Sometimes I wonder whether we communicate more frequently only because we can. This doesn’t make the quality of information any better. And I wonder whether it makes us safer…or healthier. Or are we over protected and over vaccinated?

My daughter recently told us about a friend who is going “gluten free.” At age 14.

“Glue free?” asked my wife.

“No not glue free. That doesn’t even make sense. Gluten free.”

It seemed like a nonsensical mistake until my wife explained that in her fourth grade class, her teacher put Randy Wood on a glue moratorium. Seems he was eating it…lots of it…and daring his classmates to do the same….which, looking back, explains a great deal about Randy Wood.

Asbestos and lead paint was likely all of the inoculation Randy needed to survive a heaping ingestion of Elmer’s. And don’t get me started on concussions. If you ask me, kids today are mollycoddled. I mean, what’s the harm in an occasional knock on the noggin’?

Rather than prevent concussions, my third grade teacher, Mr. Hoops, likely caused a fair number. His red, unruly afro added about 3 inches to his mammoth 6′ 7″ frame. He hated us. Every day he would blow his top over some innocuous shenanigan and mete out his own corporal punishment. He frequently and indiscriminately flung chalk board erasers and rulers. But his favorite weapon was his class ring. He would approach us from behind and rap us on the back of the head without warning. The school nurse, who just happened to be dating Mr. Hoops, considered the first blow to be your neurological “baseline” and offered little sympathy.

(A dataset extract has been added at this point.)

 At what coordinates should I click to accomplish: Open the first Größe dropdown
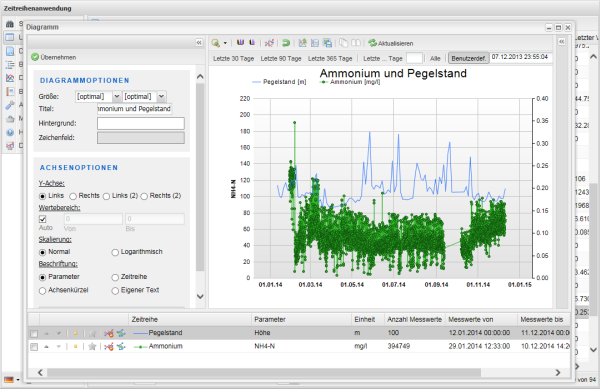click(117, 96)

Hoops was a Class A prick. One day in Health and Physical Education class we watched an emotional movie about Lou Gehrig. After the movie, one of my friends raised his hand.

“How do you get that disease?”

“You mean Lou Gehrig’s disease?” asked Hoops.

“Yeah. That one.”

“Is your name Lou Gehrig?”


“Then don’t worry about it.”

As you can probably tell, Hoops wasn’t very good at the “Health” part of his curriculum.

But I survived. And now look at me. A healthy, well-adjusted adult with only a few minor ticks (like an inability to focus and filter). I’ve lost touch with Ricky Meador but I’m sure he’s fine as well. In spite of being a frequent target of Mr. Hoops, Ricky never displayed any symptoms of a concussion. Except…well…he did like to make out with a monkey.

Of course, truth is, if I caught a Mr. Hoops striking my daughter in the back of the head, I’d probably bring back the Lipe’s monkey and sprinkle some pixie sugar in a very uncomfortable place.